(Required action): Your response should consist of the entries below, written out exactly.

(Available records):
Segment Open

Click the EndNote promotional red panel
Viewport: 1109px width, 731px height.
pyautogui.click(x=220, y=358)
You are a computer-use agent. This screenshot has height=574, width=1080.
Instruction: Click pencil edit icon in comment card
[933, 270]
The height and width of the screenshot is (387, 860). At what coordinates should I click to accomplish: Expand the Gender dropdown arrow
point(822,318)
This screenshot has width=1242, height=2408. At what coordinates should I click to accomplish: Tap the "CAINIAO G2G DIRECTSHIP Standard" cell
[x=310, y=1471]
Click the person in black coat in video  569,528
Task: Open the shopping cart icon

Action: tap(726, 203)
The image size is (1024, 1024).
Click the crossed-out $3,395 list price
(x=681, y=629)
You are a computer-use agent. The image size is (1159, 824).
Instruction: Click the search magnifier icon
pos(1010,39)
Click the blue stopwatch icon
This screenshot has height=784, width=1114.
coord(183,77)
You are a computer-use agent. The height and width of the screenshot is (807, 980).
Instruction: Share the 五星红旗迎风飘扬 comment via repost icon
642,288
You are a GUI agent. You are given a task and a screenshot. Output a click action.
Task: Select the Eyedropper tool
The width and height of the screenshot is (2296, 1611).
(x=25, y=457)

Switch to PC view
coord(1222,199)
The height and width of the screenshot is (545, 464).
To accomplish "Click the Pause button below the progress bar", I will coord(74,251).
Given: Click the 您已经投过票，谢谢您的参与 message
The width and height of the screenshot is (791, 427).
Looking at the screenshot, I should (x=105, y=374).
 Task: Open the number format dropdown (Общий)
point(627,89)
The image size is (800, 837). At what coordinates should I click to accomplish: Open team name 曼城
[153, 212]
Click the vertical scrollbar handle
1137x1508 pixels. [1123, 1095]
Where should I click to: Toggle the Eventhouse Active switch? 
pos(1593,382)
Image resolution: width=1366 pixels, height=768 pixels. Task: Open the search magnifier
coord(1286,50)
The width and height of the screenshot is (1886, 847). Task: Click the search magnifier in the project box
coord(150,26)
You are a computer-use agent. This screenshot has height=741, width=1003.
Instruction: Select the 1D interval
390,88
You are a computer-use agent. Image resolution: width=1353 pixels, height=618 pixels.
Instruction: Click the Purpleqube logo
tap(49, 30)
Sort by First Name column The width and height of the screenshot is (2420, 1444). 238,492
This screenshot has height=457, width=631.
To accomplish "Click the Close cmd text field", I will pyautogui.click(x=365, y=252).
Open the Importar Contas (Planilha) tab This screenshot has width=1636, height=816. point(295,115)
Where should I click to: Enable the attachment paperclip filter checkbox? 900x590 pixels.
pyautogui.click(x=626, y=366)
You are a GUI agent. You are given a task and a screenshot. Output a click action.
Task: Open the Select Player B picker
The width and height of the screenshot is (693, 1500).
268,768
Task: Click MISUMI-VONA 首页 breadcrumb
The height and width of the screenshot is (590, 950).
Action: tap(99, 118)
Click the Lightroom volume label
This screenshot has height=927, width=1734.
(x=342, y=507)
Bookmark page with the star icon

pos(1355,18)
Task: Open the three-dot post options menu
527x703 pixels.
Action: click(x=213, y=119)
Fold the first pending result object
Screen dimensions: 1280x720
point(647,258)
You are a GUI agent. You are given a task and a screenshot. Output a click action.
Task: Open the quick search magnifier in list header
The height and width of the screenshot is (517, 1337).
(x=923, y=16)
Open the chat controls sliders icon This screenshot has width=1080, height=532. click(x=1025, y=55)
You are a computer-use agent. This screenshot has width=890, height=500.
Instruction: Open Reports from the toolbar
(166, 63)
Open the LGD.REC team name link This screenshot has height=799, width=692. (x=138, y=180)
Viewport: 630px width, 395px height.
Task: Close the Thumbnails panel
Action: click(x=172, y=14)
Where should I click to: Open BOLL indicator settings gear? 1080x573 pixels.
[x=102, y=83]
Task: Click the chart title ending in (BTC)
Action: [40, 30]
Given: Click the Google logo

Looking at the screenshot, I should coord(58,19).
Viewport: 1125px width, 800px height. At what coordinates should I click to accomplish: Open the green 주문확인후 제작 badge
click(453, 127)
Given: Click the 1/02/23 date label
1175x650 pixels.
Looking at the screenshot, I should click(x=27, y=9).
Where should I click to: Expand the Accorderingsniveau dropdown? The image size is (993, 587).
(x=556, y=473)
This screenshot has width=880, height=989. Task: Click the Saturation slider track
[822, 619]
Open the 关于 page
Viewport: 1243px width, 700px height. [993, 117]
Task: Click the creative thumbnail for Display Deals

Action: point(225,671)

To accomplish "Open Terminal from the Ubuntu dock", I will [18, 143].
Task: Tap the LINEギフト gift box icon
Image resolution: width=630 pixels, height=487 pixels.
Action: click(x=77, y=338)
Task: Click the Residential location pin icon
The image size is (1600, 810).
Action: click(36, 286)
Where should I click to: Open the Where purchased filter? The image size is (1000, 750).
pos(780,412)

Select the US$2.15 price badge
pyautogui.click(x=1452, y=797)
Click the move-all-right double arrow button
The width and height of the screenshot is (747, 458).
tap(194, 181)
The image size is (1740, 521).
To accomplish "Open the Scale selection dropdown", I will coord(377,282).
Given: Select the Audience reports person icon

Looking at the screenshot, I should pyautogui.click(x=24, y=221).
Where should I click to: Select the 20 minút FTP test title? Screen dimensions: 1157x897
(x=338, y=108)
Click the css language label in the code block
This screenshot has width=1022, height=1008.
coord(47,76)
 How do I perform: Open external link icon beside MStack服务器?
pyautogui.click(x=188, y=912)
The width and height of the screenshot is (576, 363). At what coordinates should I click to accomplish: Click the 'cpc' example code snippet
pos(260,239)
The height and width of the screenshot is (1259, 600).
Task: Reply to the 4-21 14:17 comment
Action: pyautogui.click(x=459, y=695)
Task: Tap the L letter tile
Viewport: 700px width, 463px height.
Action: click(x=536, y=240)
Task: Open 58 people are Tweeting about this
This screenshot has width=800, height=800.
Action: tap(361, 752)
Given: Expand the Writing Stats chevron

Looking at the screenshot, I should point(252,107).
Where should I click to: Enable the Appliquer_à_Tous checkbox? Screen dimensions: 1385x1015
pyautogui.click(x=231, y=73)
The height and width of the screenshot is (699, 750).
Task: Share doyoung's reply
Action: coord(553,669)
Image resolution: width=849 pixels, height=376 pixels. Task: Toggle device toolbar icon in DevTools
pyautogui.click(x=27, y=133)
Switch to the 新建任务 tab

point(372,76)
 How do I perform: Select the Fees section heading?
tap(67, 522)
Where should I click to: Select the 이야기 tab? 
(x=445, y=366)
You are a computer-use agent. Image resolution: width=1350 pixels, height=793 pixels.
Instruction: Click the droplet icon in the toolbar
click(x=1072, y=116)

Segment Closed

(Result below):
Click the EndNote promotional red panel
Viewport: 1109px width, 731px height.
pyautogui.click(x=220, y=358)
You are a computer-use agent. This screenshot has height=574, width=1080.
Instruction: Click pencil edit icon in comment card
[933, 270]
The height and width of the screenshot is (387, 860). At what coordinates should I click to accomplish: Expand the Gender dropdown arrow
point(822,318)
This screenshot has width=1242, height=2408. At what coordinates should I click to accomplish: Tap the "CAINIAO G2G DIRECTSHIP Standard" cell
[x=310, y=1471]
Click the person in black coat in video  569,528
Task: Open the shopping cart icon

Action: tap(726, 203)
The image size is (1024, 1024).
Click the crossed-out $3,395 list price
(x=681, y=629)
You are a computer-use agent. The image size is (1159, 824).
Instruction: Click the search magnifier icon
pos(1010,39)
Click the blue stopwatch icon
This screenshot has height=784, width=1114.
coord(183,77)
You are a computer-use agent. The height and width of the screenshot is (807, 980).
Instruction: Share the 五星红旗迎风飘扬 comment via repost icon
642,288
You are a GUI agent. You are given a task and a screenshot. Output a click action.
Task: Select the Eyedropper tool
The width and height of the screenshot is (2296, 1611).
(x=25, y=457)

Switch to PC view
coord(1222,199)
The height and width of the screenshot is (545, 464).
To accomplish "Click the Pause button below the progress bar", I will coord(74,251).
Given: Click the 您已经投过票，谢谢您的参与 message
The width and height of the screenshot is (791, 427).
Looking at the screenshot, I should (x=105, y=374).
 Task: Open the number format dropdown (Общий)
point(627,89)
The image size is (800, 837). At what coordinates should I click to accomplish: Open team name 曼城
[153, 212]
Click the vertical scrollbar handle
1137x1508 pixels. [1123, 1095]
Where should I click to: Toggle the Eventhouse Active switch? 
pos(1593,382)
Image resolution: width=1366 pixels, height=768 pixels. Task: Open the search magnifier
coord(1286,50)
The width and height of the screenshot is (1886, 847). Task: Click the search magnifier in the project box
coord(150,26)
You are a computer-use agent. This screenshot has height=741, width=1003.
Instruction: Select the 1D interval
390,88
You are a computer-use agent. Image resolution: width=1353 pixels, height=618 pixels.
Instruction: Click the Purpleqube logo
tap(49, 30)
Sort by First Name column The width and height of the screenshot is (2420, 1444). 238,492
This screenshot has height=457, width=631.
To accomplish "Click the Close cmd text field", I will pyautogui.click(x=365, y=252).
Open the Importar Contas (Planilha) tab This screenshot has width=1636, height=816. point(295,115)
Where should I click to: Enable the attachment paperclip filter checkbox? 900x590 pixels.
pyautogui.click(x=626, y=366)
You are a GUI agent. You are given a task and a screenshot. Output a click action.
Task: Open the Select Player B picker
The width and height of the screenshot is (693, 1500).
268,768
Task: Click MISUMI-VONA 首页 breadcrumb
The height and width of the screenshot is (590, 950).
Action: tap(99, 118)
Click the Lightroom volume label
This screenshot has height=927, width=1734.
(x=342, y=507)
Bookmark page with the star icon

pos(1355,18)
Task: Open the three-dot post options menu
527x703 pixels.
Action: click(x=213, y=119)
Fold the first pending result object
Screen dimensions: 1280x720
point(647,258)
You are a GUI agent. You are given a task and a screenshot. Output a click action.
Task: Open the quick search magnifier in list header
The height and width of the screenshot is (517, 1337).
(x=923, y=16)
Open the chat controls sliders icon This screenshot has width=1080, height=532. click(x=1025, y=55)
You are a computer-use agent. This screenshot has width=890, height=500.
Instruction: Open Reports from the toolbar
(166, 63)
Open the LGD.REC team name link This screenshot has height=799, width=692. (x=138, y=180)
Viewport: 630px width, 395px height.
Task: Close the Thumbnails panel
Action: click(x=172, y=14)
Where should I click to: Open BOLL indicator settings gear? 1080x573 pixels.
[x=102, y=83]
Task: Click the chart title ending in (BTC)
Action: [40, 30]
Given: Click the Google logo

Looking at the screenshot, I should coord(58,19).
Viewport: 1125px width, 800px height. At what coordinates should I click to accomplish: Open the green 주문확인후 제작 badge
click(453, 127)
Given: Click the 1/02/23 date label
1175x650 pixels.
Looking at the screenshot, I should click(x=27, y=9).
Where should I click to: Expand the Accorderingsniveau dropdown? The image size is (993, 587).
(x=556, y=473)
This screenshot has width=880, height=989. Task: Click the Saturation slider track
[822, 619]
Open the 关于 page
Viewport: 1243px width, 700px height. [993, 117]
Task: Click the creative thumbnail for Display Deals

Action: point(225,671)

To accomplish "Open Terminal from the Ubuntu dock", I will [18, 143].
Task: Tap the LINEギフト gift box icon
Image resolution: width=630 pixels, height=487 pixels.
Action: click(x=77, y=338)
Task: Click the Residential location pin icon
The image size is (1600, 810).
Action: click(36, 286)
Where should I click to: Open the Where purchased filter? The image size is (1000, 750).
pos(780,412)

Select the US$2.15 price badge
pyautogui.click(x=1452, y=797)
Click the move-all-right double arrow button
The width and height of the screenshot is (747, 458).
tap(194, 181)
The image size is (1740, 521).
To accomplish "Open the Scale selection dropdown", I will coord(377,282).
Given: Select the Audience reports person icon

Looking at the screenshot, I should pyautogui.click(x=24, y=221).
Where should I click to: Select the 20 minút FTP test title? Screen dimensions: 1157x897
(x=338, y=108)
Click the css language label in the code block
This screenshot has width=1022, height=1008.
coord(47,76)
 How do I perform: Open external link icon beside MStack服务器?
pyautogui.click(x=188, y=912)
The width and height of the screenshot is (576, 363). At what coordinates should I click to accomplish: Click the 'cpc' example code snippet
pos(260,239)
The height and width of the screenshot is (1259, 600).
Task: Reply to the 4-21 14:17 comment
Action: pyautogui.click(x=459, y=695)
Task: Tap the L letter tile
Viewport: 700px width, 463px height.
Action: click(x=536, y=240)
Task: Open 58 people are Tweeting about this
This screenshot has width=800, height=800.
Action: tap(361, 752)
Given: Expand the Writing Stats chevron

Looking at the screenshot, I should point(252,107).
Where should I click to: Enable the Appliquer_à_Tous checkbox? Screen dimensions: 1385x1015
pyautogui.click(x=231, y=73)
The height and width of the screenshot is (699, 750).
Task: Share doyoung's reply
Action: coord(553,669)
Image resolution: width=849 pixels, height=376 pixels. Task: Toggle device toolbar icon in DevTools
pyautogui.click(x=27, y=133)
Switch to the 新建任务 tab

point(372,76)
 How do I perform: Select the Fees section heading?
tap(67, 522)
Where should I click to: Select the 이야기 tab? 
(x=445, y=366)
You are a computer-use agent. Image resolution: width=1350 pixels, height=793 pixels.
Instruction: Click the droplet icon in the toolbar
click(x=1072, y=116)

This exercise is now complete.